Don't ask me why I take pictures of sticks that I peed on, but I do.
Probably because at the point I took this picture, I was feeling especially desparate.
I mean, we'd been trying to have another kid for 18 months - including over a year of crappy hormone replacement therapy and fertility drugs that made me meaner than a junk yard dog. And also very, very sweaty all the time. You'd probably have to be an expert to tell that I was sweating more than usual, but I was.
And then, just like that, I thought, "This is absolutely ridiculous! I refuse to feel this way anymore! If Heavenly Father wants us to have another kid, he's going to have to step in here because I am finished with this medicine."
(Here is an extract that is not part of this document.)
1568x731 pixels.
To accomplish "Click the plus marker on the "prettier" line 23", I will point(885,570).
Then, one month later, I thought I was late for my period but didn't really know because I thought I'd been late like nine times in the last 18 months but had just miscounted...and I didn't want to take yet another pregnancy test and be completely let down and have crying jag on the bathroom floor (which I totally blame on the medicine, not on me being mentally unstable...I mean, I wasn't, right?).
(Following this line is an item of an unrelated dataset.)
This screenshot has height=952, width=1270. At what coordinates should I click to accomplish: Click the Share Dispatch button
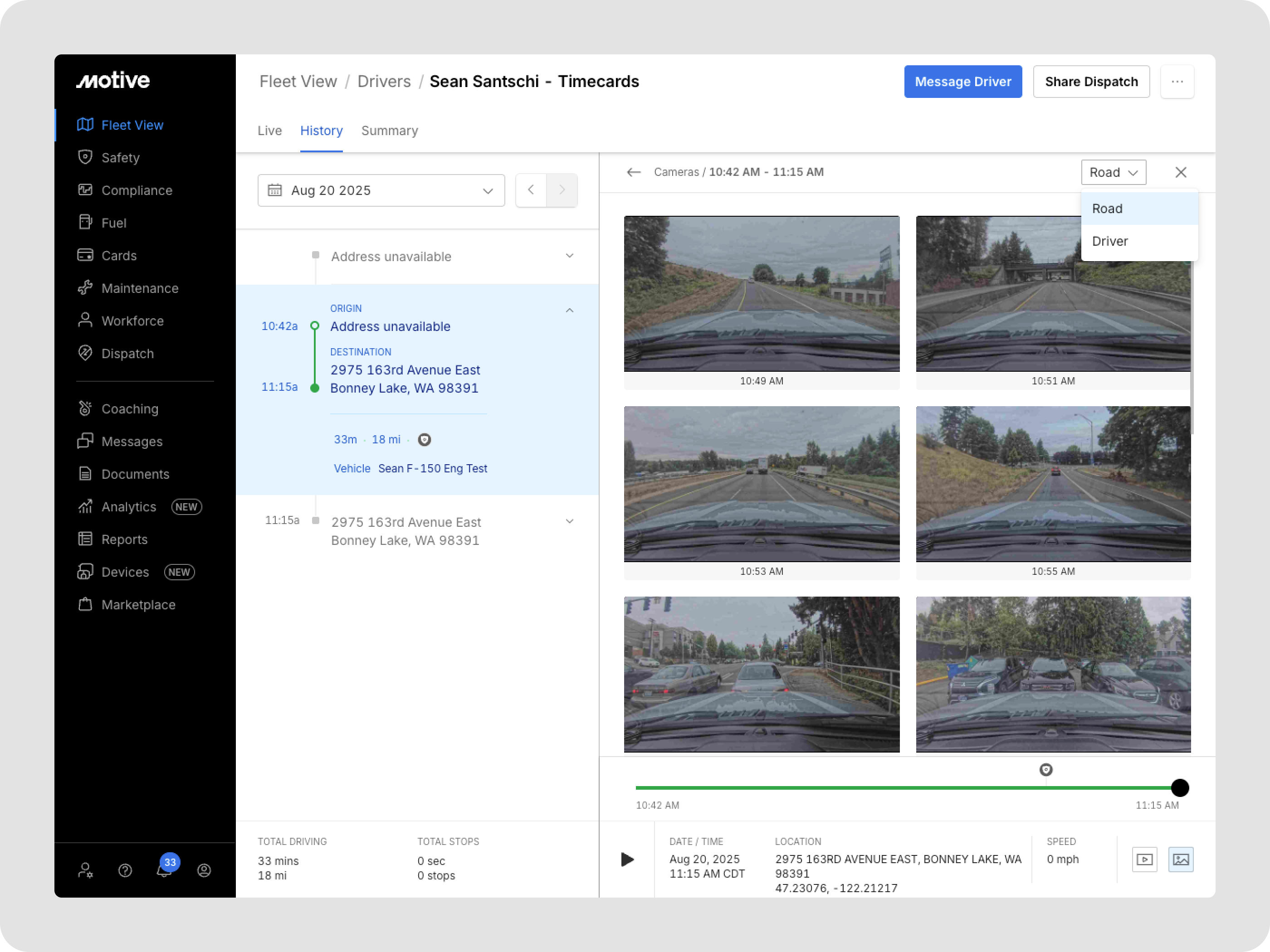(1091, 82)
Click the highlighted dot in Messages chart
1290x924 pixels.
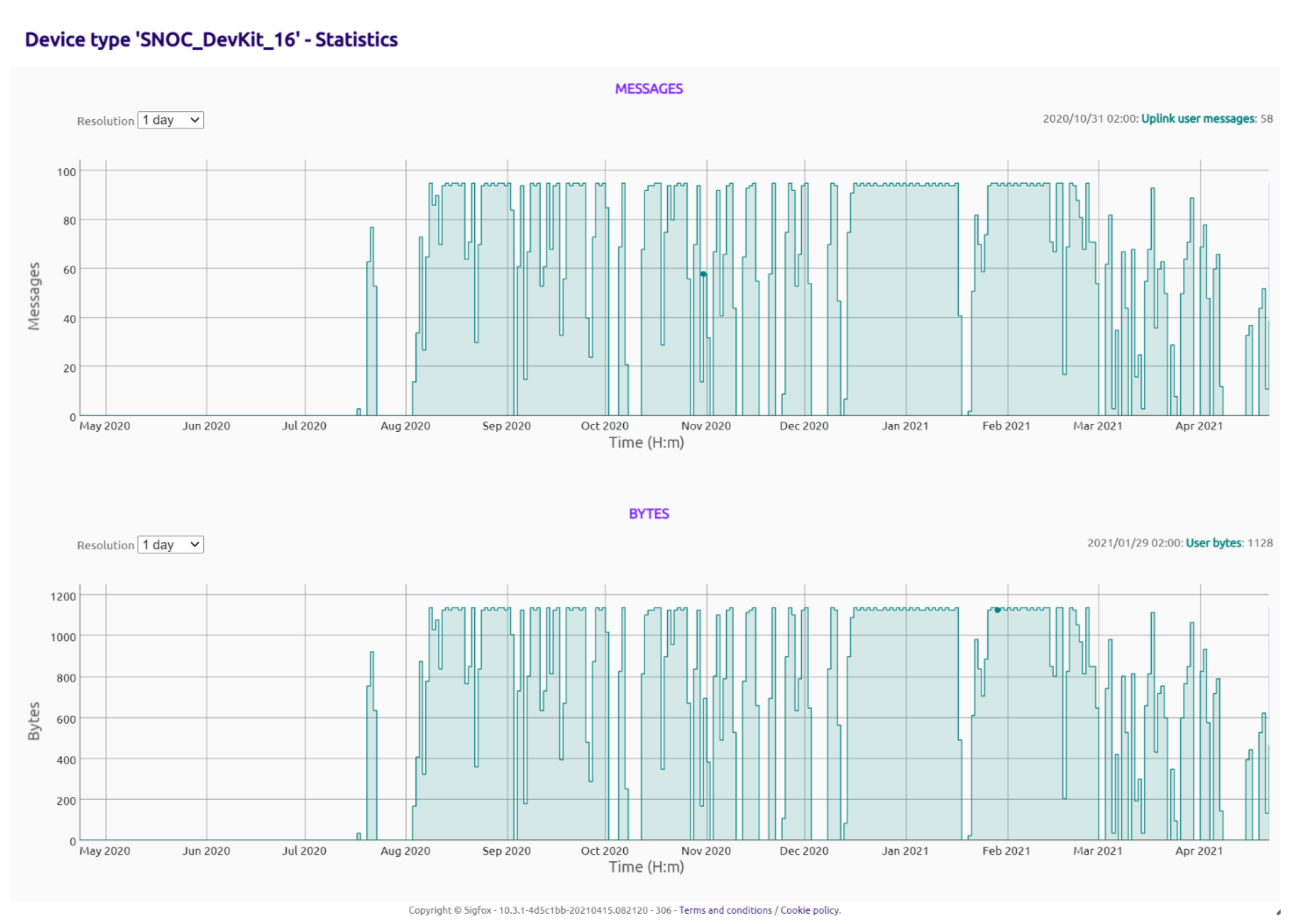coord(703,274)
But, a friend had given me some old pregnancy tests that she wasn't going to use, so I thought, "What the hell, right?" and I did it anyway even though the tests were expired.
And then I sat and sat and sat and stared at those stupid tests and nothing happened.
And I thought to myself, "Well, what did I expect?" and got in the shower.
And when I got out of the shower, I moved to throw the tests in the trash like the garbage they were when I noticed that there actually were two lines. On both tests (because you know you can't take just one at a time).
Oh, I was terrified.
Because what if it wasn't real?
What if it was?
What if I'm seeing things?
What if the tests are just really old and it's a false positive?
And so I freaked out more, snapped that picture and sent it to Husband with the text reading, "So. Look at what I got this morning."
And he text back and said, "What are those?"
Um! What are they indeed!
"They're pregnancy tests. Postive ones."
And then he called me up and I cried and cried on the phone going on and on about what if it's true and what if it's not true and what if it's a false positive and blah, blah, blah.
And he thought I was a freakin' nut bar and assured me that he'd come home for lunch with a newer pregnancy test that I could take and FOR THE LOVE calm the hell down.
And so, this:
And then I cried some more because HOLY CRAP, I'm pregnant and whose idea was this?
And then I remembered that it was mine.
And that is the whole story, whether you wanted it or not.